Barnet, with Cimarrón, is distinguished by having a literary, rhythmic style, which draws heavily on expressive Cuban identity and oral communication, and manages to turn life history into narrative work, he added.
Castilla Pérez assured that the writer returns the unarticulated biography in the form of narration, without having to resort to fanciful invention, which is why this work has had international significance.
Anthropologically speaking, he said, Miguel makes a specific and original contribution: he becomes — thanks to his connection with the thought of Fernando Ortiz — the creator of a foundational work, always with an eye on «the others», since his obsession was to tell us and record to tell others, and even give literary coherence to the vital incoherence of his informants, until finding a search for Cuban cultural identity throughout his work, perhaps his greatest concern.
For the expert — whose doctoral thesis focused precisely on Barnet’s work — in Biografía de un Cimarrón there is an underlying tendency to stitch together events from the perspective of class struggle, which is why it is important to reaffirm that there is a continuity of themes, motifs and episodes that mark the cultural memory of a nation.

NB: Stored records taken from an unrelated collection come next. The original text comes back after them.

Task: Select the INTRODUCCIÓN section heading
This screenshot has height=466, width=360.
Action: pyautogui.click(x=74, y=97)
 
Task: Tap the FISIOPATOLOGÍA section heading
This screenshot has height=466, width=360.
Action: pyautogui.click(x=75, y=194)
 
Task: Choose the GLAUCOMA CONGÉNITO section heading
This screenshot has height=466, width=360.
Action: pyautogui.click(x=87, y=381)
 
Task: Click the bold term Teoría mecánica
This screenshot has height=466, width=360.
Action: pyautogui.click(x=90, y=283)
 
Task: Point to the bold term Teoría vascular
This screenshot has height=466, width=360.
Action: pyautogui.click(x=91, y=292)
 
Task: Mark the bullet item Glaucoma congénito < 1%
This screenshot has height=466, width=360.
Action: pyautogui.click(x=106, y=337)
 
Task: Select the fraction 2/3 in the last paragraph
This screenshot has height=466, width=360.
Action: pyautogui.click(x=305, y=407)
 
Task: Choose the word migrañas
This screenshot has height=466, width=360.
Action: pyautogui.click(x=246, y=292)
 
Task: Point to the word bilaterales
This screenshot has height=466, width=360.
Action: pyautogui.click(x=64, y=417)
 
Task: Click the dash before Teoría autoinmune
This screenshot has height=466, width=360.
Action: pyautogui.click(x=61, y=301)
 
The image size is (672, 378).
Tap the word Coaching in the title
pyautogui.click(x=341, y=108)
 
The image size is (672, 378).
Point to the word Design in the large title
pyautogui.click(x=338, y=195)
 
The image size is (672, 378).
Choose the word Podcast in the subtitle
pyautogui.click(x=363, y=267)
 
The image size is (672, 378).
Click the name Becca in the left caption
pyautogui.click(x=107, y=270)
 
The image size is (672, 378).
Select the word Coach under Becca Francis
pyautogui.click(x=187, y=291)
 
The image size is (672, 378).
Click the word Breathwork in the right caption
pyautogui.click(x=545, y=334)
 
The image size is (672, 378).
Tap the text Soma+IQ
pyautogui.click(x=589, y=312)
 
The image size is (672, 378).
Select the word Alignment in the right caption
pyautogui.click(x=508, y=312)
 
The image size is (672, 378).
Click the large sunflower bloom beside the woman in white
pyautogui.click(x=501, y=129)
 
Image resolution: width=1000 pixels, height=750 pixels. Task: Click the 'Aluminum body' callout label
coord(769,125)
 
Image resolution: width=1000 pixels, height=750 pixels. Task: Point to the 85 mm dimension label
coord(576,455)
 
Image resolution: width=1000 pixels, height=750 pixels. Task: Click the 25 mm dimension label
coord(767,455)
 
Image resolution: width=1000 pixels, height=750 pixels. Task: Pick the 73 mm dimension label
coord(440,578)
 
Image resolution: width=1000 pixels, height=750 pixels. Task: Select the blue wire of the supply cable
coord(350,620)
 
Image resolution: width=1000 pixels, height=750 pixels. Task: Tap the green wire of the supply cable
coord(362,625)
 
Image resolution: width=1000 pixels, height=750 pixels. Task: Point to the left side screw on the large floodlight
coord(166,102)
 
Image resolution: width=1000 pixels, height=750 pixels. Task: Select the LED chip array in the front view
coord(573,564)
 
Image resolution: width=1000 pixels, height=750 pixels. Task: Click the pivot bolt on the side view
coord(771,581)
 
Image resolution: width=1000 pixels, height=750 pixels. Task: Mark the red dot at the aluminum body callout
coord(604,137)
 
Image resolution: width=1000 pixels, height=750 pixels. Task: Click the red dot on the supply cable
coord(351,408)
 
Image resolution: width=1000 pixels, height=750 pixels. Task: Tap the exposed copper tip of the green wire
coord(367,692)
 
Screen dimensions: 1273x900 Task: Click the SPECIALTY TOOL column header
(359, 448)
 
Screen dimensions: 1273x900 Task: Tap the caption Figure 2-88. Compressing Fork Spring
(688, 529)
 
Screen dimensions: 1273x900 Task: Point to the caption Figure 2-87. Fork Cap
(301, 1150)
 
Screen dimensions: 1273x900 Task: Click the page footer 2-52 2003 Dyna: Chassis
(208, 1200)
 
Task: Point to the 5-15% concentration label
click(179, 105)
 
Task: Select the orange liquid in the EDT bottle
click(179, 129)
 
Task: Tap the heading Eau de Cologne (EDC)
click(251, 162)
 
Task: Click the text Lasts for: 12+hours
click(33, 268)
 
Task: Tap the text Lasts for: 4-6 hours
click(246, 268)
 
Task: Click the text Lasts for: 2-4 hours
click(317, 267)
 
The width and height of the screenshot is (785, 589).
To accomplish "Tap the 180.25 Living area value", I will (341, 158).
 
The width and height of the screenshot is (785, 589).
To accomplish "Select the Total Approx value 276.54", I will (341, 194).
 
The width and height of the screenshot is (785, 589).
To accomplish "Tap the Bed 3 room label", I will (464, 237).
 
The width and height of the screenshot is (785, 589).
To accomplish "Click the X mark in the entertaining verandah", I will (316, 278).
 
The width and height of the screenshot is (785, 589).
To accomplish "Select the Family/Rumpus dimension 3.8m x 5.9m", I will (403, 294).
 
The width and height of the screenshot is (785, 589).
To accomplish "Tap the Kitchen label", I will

Miguel Barnet constructed in this same sense a model of cultural resistance and ethical values that function as attributes of Cuban culture; this imparts an artistic and intellectual value — in the socio-cultural sphere — to the testimonial novel, explained Castilla Pérez.
What is distinctive in Esteban Montejo — the protagonist, a freed slave, the last maroon — lies in the way of narrating events: in the dialogue of the subaltern, majestic descriptions of nature, of the richness and diversity of animals and plants, religion, are perceived; black, Creole, maroon, mambí, worker and patriot validate the lineage of Cuban identity, its cultural resilience in the face of hegemonic power, concluded the prominent researcher.
During the prelude to the academic forum that will take place next Wednesday the 25th at San Gerónimo with the presence of experts from Mexico, Chile and Spain, there will be a screening of an audiovisual on the three decades of the FFO, and recognitions will be awarded to institutions and organisations that have had a working relationship with the prominent centre that bears the name of the so-called «third discoverer of Cuba.»